Text and item location entries:
◆ ◆ ◆ ◆ ◆

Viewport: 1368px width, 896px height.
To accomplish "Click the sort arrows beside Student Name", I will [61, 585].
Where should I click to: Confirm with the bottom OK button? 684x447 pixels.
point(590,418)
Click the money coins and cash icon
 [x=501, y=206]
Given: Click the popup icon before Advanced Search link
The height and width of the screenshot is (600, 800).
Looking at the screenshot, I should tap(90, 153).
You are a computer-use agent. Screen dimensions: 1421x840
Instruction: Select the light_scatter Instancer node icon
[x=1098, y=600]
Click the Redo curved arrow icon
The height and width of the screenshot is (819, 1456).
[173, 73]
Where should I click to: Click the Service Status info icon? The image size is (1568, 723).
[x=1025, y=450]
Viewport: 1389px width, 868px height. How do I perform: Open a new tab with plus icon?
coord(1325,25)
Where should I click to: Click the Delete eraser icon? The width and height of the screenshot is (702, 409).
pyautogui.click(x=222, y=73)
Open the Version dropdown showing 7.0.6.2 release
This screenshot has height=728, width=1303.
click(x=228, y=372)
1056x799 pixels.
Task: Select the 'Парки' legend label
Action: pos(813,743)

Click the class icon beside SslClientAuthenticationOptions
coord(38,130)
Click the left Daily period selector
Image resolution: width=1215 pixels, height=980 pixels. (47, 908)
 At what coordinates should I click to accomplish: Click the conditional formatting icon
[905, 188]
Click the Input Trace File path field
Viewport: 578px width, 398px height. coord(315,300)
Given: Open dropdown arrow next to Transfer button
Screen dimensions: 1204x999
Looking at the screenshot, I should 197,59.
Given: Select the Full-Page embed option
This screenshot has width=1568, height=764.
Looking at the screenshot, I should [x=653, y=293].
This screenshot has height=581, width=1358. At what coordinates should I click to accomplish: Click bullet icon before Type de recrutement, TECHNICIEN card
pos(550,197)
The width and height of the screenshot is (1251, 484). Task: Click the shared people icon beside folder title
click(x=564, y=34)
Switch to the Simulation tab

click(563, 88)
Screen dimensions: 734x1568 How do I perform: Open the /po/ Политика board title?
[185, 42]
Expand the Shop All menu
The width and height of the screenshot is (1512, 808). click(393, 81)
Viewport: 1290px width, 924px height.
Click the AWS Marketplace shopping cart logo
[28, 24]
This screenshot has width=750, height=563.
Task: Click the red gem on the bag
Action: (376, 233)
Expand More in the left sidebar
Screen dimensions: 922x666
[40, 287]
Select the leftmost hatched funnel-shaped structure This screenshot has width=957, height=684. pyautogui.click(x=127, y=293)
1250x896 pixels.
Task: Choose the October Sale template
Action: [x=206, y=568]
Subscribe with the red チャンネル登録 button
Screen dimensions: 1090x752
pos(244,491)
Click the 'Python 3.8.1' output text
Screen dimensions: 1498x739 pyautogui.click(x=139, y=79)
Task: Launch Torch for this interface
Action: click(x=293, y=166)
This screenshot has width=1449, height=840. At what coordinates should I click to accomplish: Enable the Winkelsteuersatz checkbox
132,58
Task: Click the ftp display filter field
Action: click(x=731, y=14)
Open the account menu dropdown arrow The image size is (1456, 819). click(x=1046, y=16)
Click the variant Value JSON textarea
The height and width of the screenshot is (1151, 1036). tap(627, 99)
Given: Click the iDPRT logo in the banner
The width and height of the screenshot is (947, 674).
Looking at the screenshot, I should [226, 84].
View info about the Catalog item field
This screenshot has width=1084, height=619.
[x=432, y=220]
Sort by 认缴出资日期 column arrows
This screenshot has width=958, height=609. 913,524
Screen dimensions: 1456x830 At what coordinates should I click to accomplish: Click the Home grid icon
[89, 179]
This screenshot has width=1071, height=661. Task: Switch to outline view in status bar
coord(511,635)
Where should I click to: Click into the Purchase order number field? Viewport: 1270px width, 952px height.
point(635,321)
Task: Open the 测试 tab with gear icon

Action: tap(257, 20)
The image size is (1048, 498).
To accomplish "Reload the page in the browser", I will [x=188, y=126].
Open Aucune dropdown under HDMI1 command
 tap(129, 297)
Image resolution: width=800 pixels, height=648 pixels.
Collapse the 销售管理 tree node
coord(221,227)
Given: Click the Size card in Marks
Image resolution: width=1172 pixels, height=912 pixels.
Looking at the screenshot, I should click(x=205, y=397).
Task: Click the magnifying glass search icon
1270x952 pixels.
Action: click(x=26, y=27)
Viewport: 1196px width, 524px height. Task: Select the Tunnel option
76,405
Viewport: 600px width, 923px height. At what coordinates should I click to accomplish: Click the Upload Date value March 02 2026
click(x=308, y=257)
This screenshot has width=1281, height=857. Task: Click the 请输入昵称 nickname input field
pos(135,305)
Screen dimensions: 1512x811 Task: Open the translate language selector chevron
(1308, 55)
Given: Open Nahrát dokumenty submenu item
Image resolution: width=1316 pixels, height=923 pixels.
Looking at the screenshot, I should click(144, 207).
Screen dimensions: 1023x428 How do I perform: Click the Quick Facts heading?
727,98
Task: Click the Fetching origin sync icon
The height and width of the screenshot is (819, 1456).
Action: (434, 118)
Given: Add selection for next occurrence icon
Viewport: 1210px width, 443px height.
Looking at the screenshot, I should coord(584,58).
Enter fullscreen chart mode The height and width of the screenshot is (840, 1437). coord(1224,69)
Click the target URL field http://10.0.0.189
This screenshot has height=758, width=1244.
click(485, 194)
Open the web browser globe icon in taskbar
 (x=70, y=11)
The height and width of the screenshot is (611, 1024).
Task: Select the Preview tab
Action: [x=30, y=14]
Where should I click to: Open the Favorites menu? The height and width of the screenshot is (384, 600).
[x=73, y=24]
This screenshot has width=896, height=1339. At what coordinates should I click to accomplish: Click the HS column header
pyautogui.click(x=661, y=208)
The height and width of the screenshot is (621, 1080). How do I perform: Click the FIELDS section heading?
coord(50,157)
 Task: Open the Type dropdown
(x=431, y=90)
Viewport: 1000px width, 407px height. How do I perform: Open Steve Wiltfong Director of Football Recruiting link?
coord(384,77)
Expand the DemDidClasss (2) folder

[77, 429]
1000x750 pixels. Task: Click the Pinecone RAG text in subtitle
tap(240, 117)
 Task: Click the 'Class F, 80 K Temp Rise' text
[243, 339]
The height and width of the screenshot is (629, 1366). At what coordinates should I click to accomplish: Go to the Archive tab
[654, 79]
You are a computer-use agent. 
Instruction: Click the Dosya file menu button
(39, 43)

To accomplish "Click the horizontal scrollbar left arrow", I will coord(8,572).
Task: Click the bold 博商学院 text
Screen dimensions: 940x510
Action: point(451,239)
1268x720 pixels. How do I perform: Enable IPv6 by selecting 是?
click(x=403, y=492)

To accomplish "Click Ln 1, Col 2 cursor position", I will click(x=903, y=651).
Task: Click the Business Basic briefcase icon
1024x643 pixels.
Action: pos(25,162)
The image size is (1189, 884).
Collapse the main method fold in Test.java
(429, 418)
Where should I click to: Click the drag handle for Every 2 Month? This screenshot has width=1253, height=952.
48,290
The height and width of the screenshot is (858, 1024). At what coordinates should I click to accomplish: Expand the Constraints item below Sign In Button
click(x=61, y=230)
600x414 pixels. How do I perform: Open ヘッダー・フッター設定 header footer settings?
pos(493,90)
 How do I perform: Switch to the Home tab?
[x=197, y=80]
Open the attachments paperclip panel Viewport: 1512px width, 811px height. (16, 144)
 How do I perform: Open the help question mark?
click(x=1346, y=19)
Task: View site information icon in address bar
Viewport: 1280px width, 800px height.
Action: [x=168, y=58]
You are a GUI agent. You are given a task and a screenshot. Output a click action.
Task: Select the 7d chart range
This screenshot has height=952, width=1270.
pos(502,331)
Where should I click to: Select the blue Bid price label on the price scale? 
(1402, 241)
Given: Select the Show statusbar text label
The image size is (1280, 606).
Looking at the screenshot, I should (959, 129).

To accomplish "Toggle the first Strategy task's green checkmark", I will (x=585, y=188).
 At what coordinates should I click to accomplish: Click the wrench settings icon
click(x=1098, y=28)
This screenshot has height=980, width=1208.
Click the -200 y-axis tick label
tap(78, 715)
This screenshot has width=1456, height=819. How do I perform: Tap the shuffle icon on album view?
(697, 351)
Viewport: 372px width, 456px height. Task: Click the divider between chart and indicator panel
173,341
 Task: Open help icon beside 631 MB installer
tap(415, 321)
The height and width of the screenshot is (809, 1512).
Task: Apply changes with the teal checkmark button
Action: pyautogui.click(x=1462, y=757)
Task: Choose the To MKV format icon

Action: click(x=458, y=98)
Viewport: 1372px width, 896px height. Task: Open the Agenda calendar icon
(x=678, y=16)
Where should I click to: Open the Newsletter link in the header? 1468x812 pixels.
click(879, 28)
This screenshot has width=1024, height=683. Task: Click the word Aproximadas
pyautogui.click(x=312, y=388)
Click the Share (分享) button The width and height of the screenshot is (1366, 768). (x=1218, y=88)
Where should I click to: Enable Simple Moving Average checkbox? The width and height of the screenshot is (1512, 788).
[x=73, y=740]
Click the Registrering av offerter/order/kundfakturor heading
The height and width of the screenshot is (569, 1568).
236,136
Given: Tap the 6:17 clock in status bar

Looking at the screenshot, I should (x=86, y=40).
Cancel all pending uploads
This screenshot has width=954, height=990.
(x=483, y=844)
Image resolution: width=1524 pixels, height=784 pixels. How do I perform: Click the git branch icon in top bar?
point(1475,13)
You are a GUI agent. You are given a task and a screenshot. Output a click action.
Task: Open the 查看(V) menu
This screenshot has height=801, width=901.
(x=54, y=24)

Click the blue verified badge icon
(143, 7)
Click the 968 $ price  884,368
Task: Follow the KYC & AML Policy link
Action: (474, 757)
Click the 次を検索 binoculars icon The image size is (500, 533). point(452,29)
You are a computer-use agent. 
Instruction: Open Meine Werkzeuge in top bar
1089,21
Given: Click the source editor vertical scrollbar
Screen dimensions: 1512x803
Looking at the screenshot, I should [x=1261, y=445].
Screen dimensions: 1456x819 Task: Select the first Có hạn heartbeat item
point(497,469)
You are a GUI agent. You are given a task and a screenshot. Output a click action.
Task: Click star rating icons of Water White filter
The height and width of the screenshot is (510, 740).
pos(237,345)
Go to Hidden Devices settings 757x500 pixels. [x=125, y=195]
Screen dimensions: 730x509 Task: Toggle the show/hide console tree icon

◆ ◆ ◆ ◆ ◆

Exercise instructions:
Copy out everything in the listing from the line containing "Go to Hidden" down to the end, keeping each line unchanged.

Response:
Go to Hidden Devices settings 757x500 pixels. [x=125, y=195]
Screen dimensions: 730x509 Task: Toggle the show/hide console tree icon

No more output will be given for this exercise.